Les industriels de l'agroalimentaire ne voient pas de signal clair de reprise en 2015 et souhaitent développer l'exportation alors que les relations avec les enseignes de la grande distribution restent tendues et la guerre des prix « mortifère ».
« Aujourd'hui, les entreprises sont plus en mode survie qu'en développement », a assuré le président de l'Association des industries agroalimentaires (Ania), Jean-Philippe Girard, jeudi lors d'une conférence de presse.
« Près d'une entreprise par jour dépose le bilan »
Les ventes de l'industrie agroalimentaire ont encore connu un recul en 2014 de 0,8 % à 157,6 milliards d'euros. « Près d'une entreprise par jour dépose le bilan », a déploré M. Girard en pointant les 273 défaillances d'entreprises qui ont touché le secteur en 2014, sur un total de 15.789 entreprises. Le secteur avait connu son année la plus noire en 2013 avec une production en repli de 2,2 %, 316 dépôts de bilan et quelque 5.000 suppressions d'emplois.
Le président de l'Ania souligne cependant la « résilience » de ce secteur qui a tout de même créé 545 emplois net (+0,2 %) durant cette année 2014 morose, atteignant 493.272 salariés.
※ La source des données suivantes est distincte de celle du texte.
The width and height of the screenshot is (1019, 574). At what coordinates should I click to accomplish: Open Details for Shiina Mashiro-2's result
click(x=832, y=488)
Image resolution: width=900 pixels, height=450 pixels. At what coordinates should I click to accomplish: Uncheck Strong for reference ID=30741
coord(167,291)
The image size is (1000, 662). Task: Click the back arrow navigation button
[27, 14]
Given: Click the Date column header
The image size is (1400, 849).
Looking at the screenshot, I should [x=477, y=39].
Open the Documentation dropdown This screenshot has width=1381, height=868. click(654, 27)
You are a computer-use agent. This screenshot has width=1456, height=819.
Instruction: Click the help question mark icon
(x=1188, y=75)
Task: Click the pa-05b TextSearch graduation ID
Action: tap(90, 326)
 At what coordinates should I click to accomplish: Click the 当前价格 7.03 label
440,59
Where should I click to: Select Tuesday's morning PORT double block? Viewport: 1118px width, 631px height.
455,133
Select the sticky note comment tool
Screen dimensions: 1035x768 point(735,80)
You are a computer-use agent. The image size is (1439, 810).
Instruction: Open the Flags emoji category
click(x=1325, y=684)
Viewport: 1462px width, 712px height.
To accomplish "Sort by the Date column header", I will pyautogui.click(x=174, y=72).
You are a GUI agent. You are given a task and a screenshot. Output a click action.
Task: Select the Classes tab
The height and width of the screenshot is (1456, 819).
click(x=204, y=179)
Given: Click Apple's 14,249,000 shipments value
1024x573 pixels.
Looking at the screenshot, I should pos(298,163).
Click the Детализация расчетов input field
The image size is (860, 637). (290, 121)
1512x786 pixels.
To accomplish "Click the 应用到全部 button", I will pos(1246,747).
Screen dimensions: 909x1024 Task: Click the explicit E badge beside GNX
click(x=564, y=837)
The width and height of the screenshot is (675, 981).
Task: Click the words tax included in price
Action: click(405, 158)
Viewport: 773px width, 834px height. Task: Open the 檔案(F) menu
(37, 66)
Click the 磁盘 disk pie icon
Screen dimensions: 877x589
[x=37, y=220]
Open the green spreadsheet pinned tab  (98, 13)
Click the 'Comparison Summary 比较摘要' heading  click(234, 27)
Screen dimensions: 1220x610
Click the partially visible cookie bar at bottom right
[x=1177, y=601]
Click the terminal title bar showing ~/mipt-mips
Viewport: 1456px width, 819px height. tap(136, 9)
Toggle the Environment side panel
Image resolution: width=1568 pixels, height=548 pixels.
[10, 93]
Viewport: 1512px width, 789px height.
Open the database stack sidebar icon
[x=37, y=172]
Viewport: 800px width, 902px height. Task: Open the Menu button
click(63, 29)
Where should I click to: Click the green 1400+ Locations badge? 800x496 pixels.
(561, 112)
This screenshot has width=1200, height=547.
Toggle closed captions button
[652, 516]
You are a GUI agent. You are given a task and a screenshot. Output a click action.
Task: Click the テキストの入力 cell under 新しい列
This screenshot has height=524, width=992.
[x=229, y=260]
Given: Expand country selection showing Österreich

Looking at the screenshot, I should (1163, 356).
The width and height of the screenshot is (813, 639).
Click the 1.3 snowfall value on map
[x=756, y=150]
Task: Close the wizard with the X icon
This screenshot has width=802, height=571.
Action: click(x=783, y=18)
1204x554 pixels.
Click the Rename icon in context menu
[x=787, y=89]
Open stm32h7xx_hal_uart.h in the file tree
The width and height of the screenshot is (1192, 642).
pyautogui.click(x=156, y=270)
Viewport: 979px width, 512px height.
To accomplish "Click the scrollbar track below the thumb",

Selon une étude du cabinet Utopies, l'agroalimentaire soutient directement et indirectement plus de 2,5 millions d'emplois, en comptant les fournisseurs jusqu'au commerce de détail.
« Repenser le cadre de nos relations commerciales »
Mais pour continuer à tenir son rôle, le premier tissu industriel français « doit être préservé de la guerre des prix menée entre les enseignes de la grande distribution qui freine la capacité du secteur à investir », clame l'Ania.
Le PDG de la filiale française du groupe suisse Nestlé, Richard Girardot, a dénoncé cette semaine avec une rare virulence les méthodes de la grande distribution avec ses fournisseurs et les « pressions » exercées sur les marges et les commerciaux.
Pour renverser la vapeur, estime M. Girard, il est « nécessaire aujourd'hui de repenser le cadre de nos relations commerciales » avec ces clients et de cesser une « guerre des prix mortifère ». « Nos clients disent que le prix des matières premières a baissé, alors que les prix à la production restent à un niveau très élevé », explique M. Girard.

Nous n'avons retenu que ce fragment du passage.